I hope all is well around your place. It’s been a busy week around ours. We’ve been planting mostly beans and finished other than our river-bottoms. For corn, we have a couple of days left to go, but didn’t want to plant in front of a big rain we have forecasted over the next couple of days. To be honest, we’re dry…really dry. We could use some moisture, but as we all know…sometimes it’s all or nothing. It’s been interesting farming this spring in that everyone else is still on lockdown mode while we’re out and about. Traffic hasn’t been as busy as normal…which sure is nice when we’re transporting. With many restaurants not open, dinner-time has had to adjust as well. My family is still enjoying the time without practices and meetings, and everyone is more familiar with the Zoom app than what we were before this whole Covid-19 situation. I hope your family has enjoyed the time together as well. I also hope your spring has been as good as mine so far. (knock on wood) Good luck as you get your crops in the ground and please keep us posted. email@example.com
The corn and bean markets had a good day on Wednesday…especially corn. With talk of more corn exports, the market holding long-term support on Tuesday and obviously oversold conditions, some buying finally came into the corn complex. While beans didn’t fare as well, front-month futures were able to etch out some gains on the day. Given the debacle with the energy markets on Monday, it’s made many a trader skeptical about how to approach any sort of trades. With front-month May crude trading to a negative $40 on Monday…yes, a negative value…it’s thrown the commodity world into a frenzy as far as what should be allowed to happen and what shouldn’t. My personal opinion is it makes no sense to have a physical commodity trade to a negative value. With May off the board now, June is the front month…and settled on Wednesday up $2.52 at $14.09. This was $2.09 off the high and $3.84 off the low. The DOW rallied, settling up 432 points on the day at 23,363. The Dollar continued its surge higher, settling at 100.5, up .13 on the day.

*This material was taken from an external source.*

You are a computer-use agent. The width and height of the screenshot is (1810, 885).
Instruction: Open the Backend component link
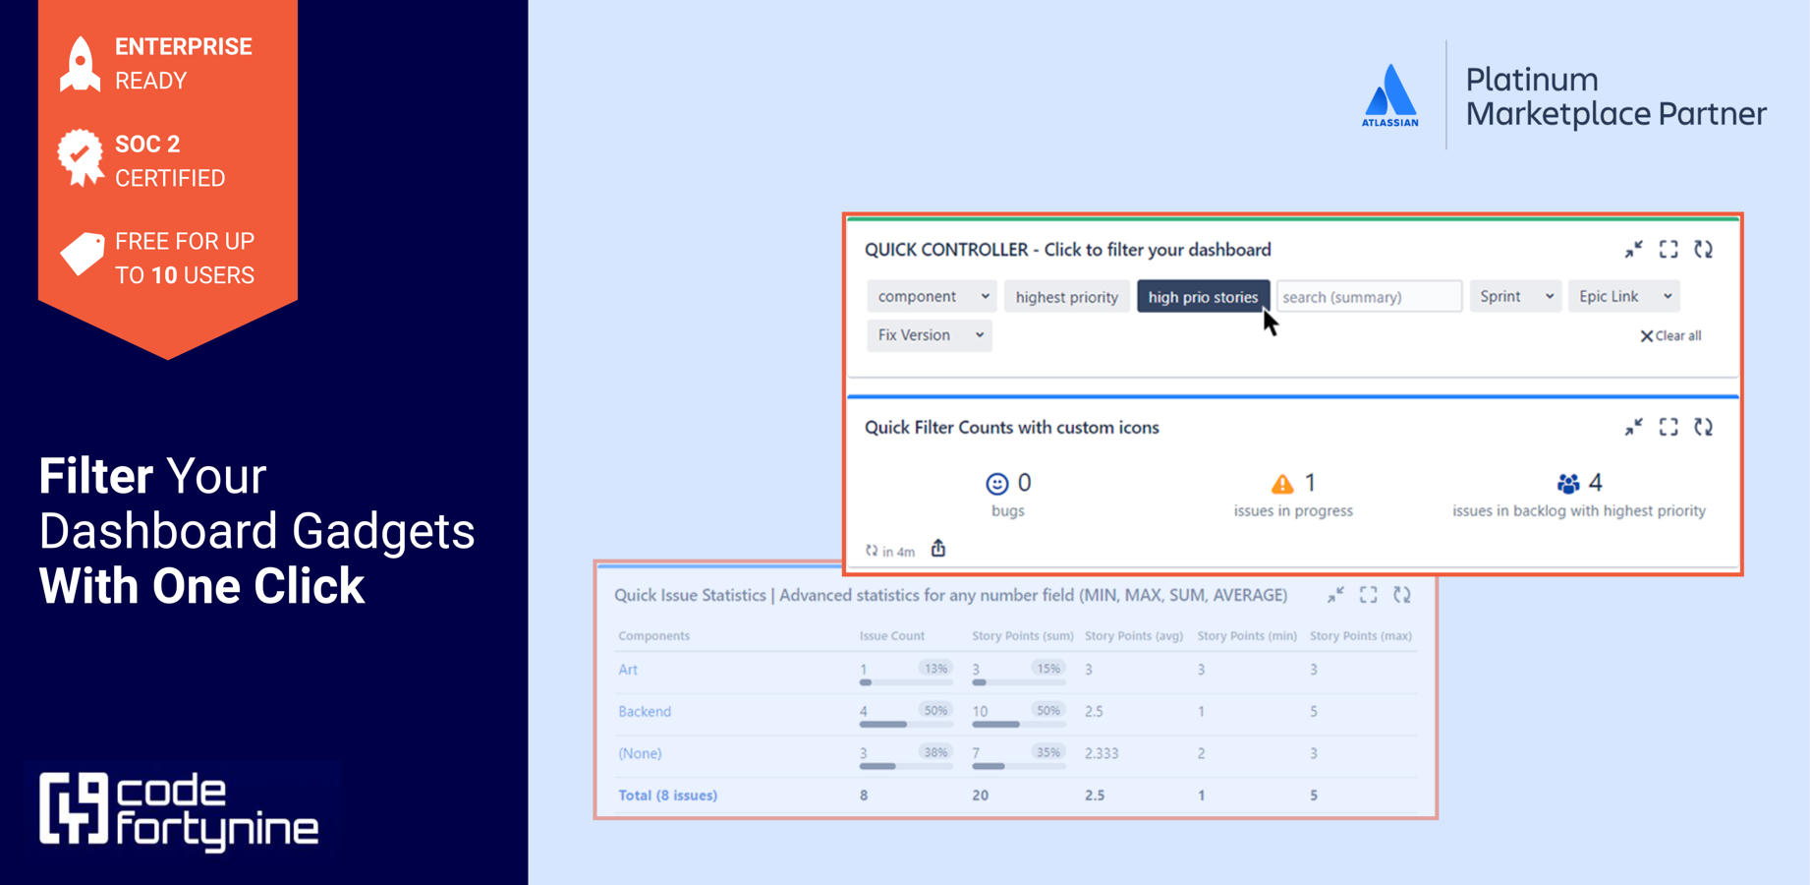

Corn – The corn market had a good day for a change. May corn settled 8 ¼ cents higher at $3.17 ½. This was 2 ¾ cents off the high and 9 ¼ off the low. The EIA report from the Department of Energy was down once again but nowhere near as big of a drop as we’ve seen the last three weeks. We saw a decrease in corn usage of about a million bushels. At just over 55 ½ mb, we continue to see the ethanol industry in contraction. Ethanol stocks are again up by 1% from last week and up 22% from where we were a year ago. This corn market needs several days like we saw Wednesday, but my gut feeling is that may be tough to see. While the market bounced off long-term support on Tuesday after making a multi-year low, we still settled lower…it would have been nice to see a higher close Tuesday as it would have been viewed as a major reversal. My thoughts moving forward are to have a marketing plan in place for what you can live with. I would keep your thoughts reasonable as a significant rally in the face of the demand destruction we’ve seen could be a tall order. Let us know if I can be of assistance.
Soybeans – Soybeans didn’t have as good of a day as corn with front-month beans closing in the black while the deferred months were in the red. May beans settled four cents higher at $8.34 ¾. The close was 4 ¼ cents off the high and 7 ¾ off the low of the day. The bean market settling in the middle to higher end of the range was nice to see, but I was a bit discouraged beans couldn’t post a better day in the face of such a strong day in the corn market. A big reason for beans struggling to build big gains was the continued plummet of the Brazilian Real. It’s amazing just how weak it is and unfortunately makes it tough on US producers who need to see our products selling on the world export market. For beans, I see more of a chance to rally than I do with corn. Hopefully it will come to pass, but as with corn, be cautious as to set your sights too high.